Escocia logró clasificar tras vencer en tres de sus cuatro partidos en fases preliminares, enfrentándose en el Grupo 4 a Perú, Países Bajos e Irán. La delegación se concentró en Alta Gracia, cerca de Córdoba, donde, según relatos de Alan Rough, arquero titular, las condiciones fueron precarias: habitaciones sin ventanas, mala organización en la alimentación y un campo de entrenamiento en malas condiciones.
El debut ante Perú, disputado en Córdoba, terminó en derrota por 3-1 después de que Joe Jordan anotara el único gol escocés, mientras Perú demostró su mejor versión con estelares como Teófilo Cubillas. A lo largo del torneo, se viralizaron rumores sobre indisciplinas y desórdenes en la concentración, incluyendo relatos sobre consumo excesivo de alcohol, que los jugadores negaron categóricamente.
Un hecho que impactó fue el positivo en control antidopaje de Willie Johnston, quien consumió Reactivan, un estimulante prohibido en esa época, por lo que fue sancionado. Los problemas internos y el escándalo racial dañaron la moral del equipo, agravados por la mala prensa y una presión cada vez mayor.
El segundo partido, contra Irán en Córdoba, concluyó en un empate a un gol, evidenciando la crisis emocional y de concentración en el equipo. La tensión escaló de cara al último encuentro contra Países Bajos en Mendoza, donde Escocia necesitaba una victoria por tres goles para avanzar a la siguiente fase. En un partido lleno de emociones, los escoceses lograron remontar un marcador adverso y empatar 3-3 con goles de Kenny Dalglish y Archie Gemmill, el recordado gol de la 'posible clasificación'. Sin embargo, la diferencia de goles los dejó fuera de la segunda ronda.

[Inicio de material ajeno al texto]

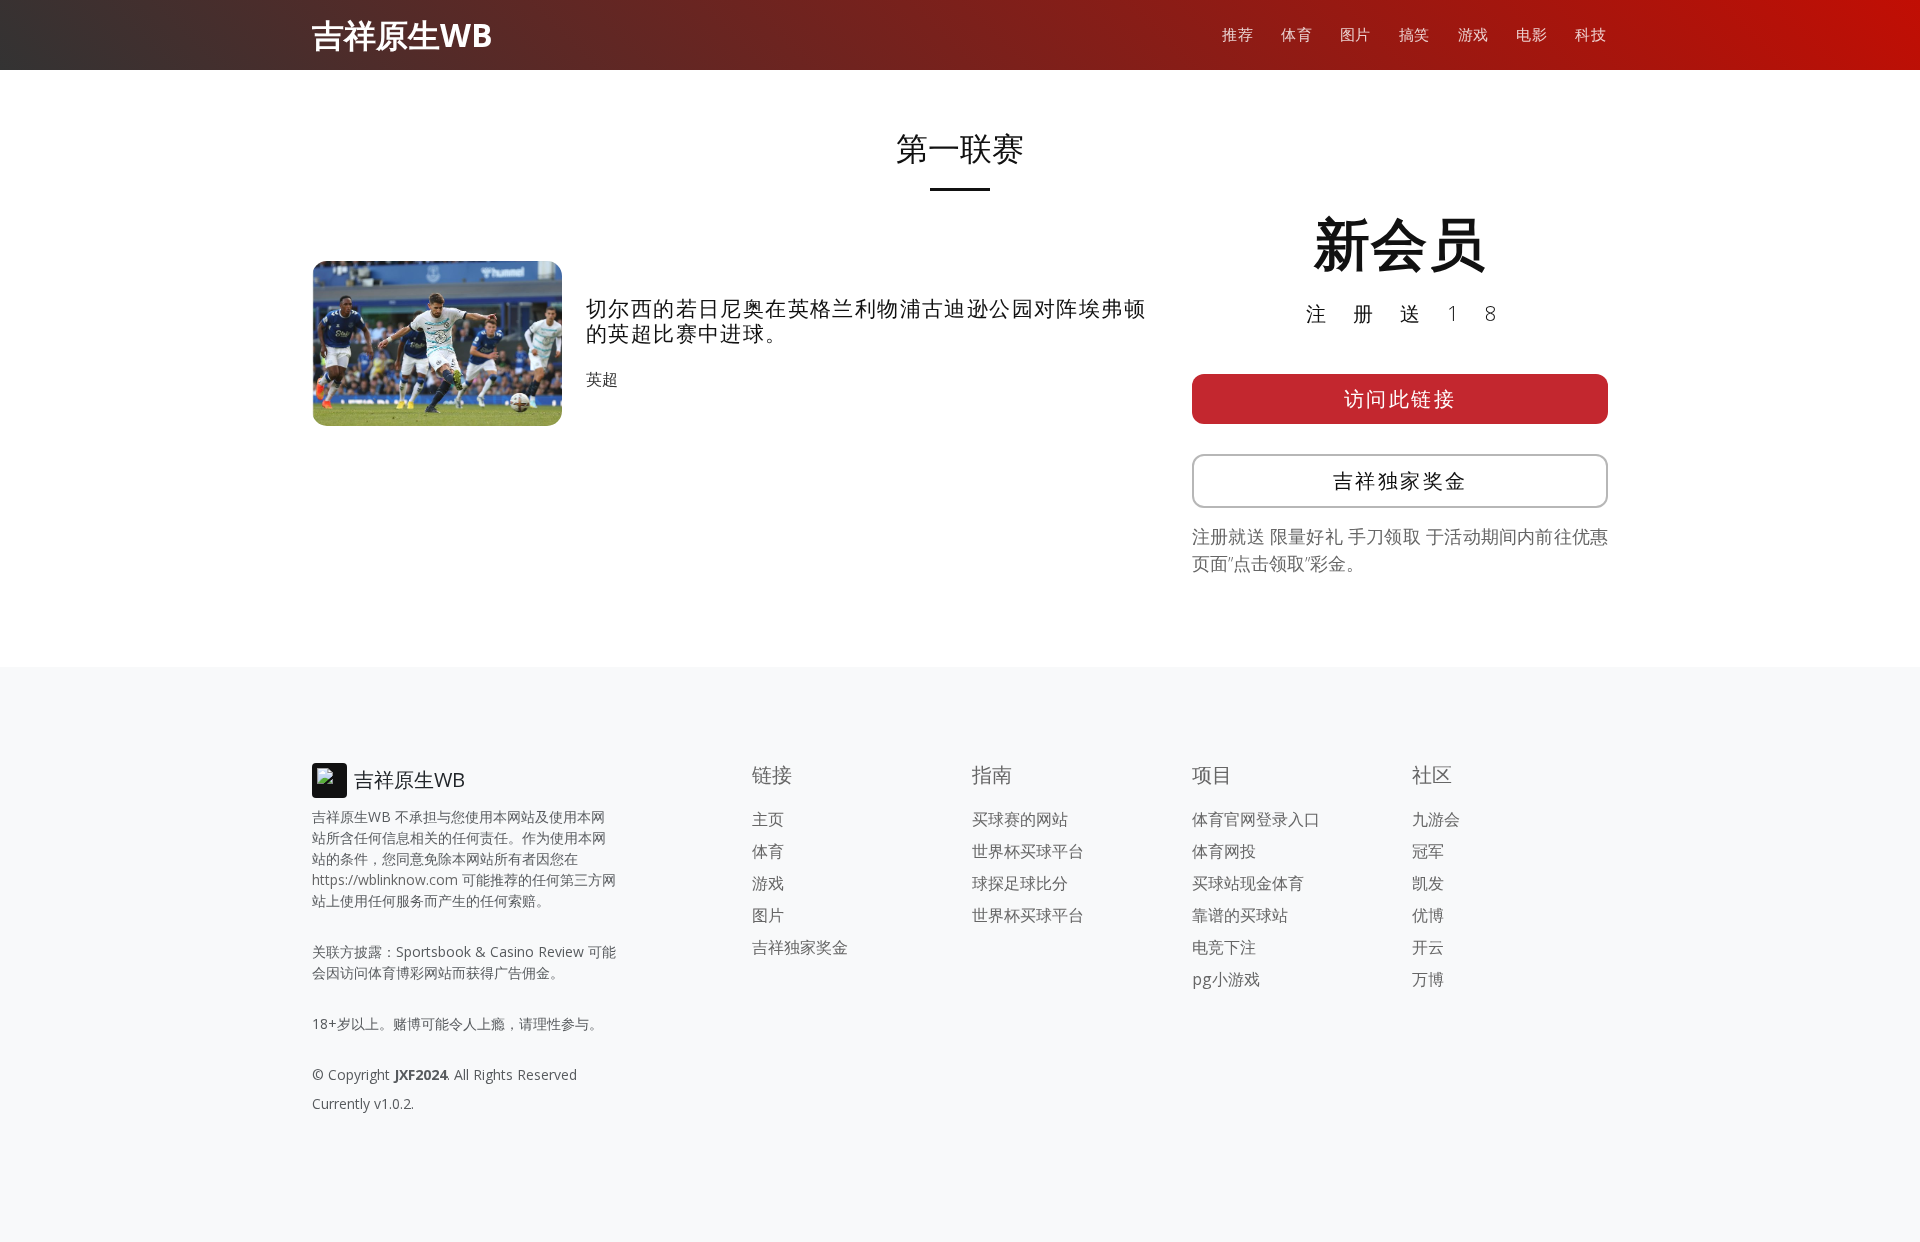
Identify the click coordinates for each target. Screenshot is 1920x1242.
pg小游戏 (1226, 979)
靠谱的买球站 (1240, 915)
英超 (606, 379)
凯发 (1428, 883)
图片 (1355, 34)
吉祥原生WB (402, 34)
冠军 (1428, 851)
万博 (1428, 979)
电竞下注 (1224, 947)
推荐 (1237, 34)
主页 (768, 819)
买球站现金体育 (1248, 883)
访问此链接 (1400, 398)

Al regresar a Escocia, la reacción popular fue hostil, y el técnico Ally MacLeod fue despedido. MacLeod, en entrevista, admitió que muchas versiones sobre indisciplinas eran exageradas y que todo se trató de una carga mediática que afectó la moral del equipo.
Cinco décadas después, la historia de Escocia en ese Mundial sigue siendo un relato de mitos, personajes y momentos históricos, como el legendario gol de Gemmill, que aún vive en la memoria del fútbol mundial y que refleja la complejidad de aquella campaña internacional marcada por desafíos y recientes reivindicaciones de su verdadera historia.